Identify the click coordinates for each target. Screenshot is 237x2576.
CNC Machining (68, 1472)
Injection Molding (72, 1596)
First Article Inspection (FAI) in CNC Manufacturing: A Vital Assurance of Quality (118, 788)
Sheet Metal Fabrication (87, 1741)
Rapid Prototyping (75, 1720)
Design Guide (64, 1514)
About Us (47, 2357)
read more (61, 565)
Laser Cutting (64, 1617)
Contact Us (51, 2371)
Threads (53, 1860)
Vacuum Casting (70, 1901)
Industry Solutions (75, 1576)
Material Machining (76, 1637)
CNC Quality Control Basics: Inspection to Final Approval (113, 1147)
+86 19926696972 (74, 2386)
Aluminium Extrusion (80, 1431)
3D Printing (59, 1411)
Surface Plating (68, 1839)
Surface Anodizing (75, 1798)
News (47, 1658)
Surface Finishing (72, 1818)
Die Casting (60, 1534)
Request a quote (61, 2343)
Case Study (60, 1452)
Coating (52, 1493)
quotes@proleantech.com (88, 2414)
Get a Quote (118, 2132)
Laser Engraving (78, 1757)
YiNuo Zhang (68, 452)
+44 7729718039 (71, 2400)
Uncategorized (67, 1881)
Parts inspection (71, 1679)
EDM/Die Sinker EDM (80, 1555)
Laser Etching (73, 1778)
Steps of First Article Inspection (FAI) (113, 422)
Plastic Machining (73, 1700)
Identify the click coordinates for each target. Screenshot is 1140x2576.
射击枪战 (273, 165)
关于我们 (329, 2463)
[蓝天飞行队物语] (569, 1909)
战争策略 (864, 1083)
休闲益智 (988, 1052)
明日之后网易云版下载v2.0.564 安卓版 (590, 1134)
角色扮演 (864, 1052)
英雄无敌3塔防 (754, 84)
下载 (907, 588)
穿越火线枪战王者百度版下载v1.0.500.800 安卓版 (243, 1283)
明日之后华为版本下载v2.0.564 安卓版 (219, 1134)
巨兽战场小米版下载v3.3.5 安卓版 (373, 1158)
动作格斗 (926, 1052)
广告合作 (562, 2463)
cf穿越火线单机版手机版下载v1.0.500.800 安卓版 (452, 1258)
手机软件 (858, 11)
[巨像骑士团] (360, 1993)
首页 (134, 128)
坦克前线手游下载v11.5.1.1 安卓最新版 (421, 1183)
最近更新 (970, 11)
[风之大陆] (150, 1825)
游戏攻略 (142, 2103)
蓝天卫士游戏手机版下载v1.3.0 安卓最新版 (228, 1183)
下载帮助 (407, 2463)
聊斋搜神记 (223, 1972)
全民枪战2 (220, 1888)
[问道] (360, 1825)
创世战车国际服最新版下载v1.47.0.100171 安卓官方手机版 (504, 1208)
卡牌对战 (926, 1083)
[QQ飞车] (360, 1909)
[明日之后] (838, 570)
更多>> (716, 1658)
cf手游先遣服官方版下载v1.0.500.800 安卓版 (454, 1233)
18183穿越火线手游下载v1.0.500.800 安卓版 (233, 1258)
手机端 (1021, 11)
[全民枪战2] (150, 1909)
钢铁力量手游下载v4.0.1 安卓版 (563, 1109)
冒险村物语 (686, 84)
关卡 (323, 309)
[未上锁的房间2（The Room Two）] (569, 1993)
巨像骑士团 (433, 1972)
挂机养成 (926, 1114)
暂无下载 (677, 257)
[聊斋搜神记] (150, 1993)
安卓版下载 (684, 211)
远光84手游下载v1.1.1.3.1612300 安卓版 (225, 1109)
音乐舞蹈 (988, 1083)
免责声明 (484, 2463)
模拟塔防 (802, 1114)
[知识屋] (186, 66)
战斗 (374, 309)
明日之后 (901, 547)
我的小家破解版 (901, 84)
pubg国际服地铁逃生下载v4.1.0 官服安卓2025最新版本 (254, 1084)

----

* **What is expected**: For this exercise, return every line from the data that holds the string "Surface".

* **Task answer**:
Surface Plating (68, 1839)
Surface Anodizing (75, 1798)
Surface Finishing (72, 1818)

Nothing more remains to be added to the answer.